*Aim of the task*
Look through the data below, and copy each line that carries the word "accomplish".

Entries provided Block Start

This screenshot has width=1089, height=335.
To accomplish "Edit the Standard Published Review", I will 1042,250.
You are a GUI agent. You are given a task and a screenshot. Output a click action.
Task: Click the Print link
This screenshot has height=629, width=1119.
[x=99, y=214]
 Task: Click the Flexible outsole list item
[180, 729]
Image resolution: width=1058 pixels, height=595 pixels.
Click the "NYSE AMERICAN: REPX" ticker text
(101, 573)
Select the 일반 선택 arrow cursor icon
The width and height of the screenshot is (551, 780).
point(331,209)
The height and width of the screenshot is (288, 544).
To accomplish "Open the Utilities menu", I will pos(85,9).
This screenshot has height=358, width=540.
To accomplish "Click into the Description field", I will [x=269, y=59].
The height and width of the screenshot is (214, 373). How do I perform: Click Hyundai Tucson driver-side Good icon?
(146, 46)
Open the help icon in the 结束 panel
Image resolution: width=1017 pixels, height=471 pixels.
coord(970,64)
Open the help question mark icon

Entries provided Block End

*Task result*
To accomplish "Edit the Standard Published Review", I will 1042,250.
To accomplish "Open the Utilities menu", I will pos(85,9).
To accomplish "Click into the Description field", I will [x=269, y=59].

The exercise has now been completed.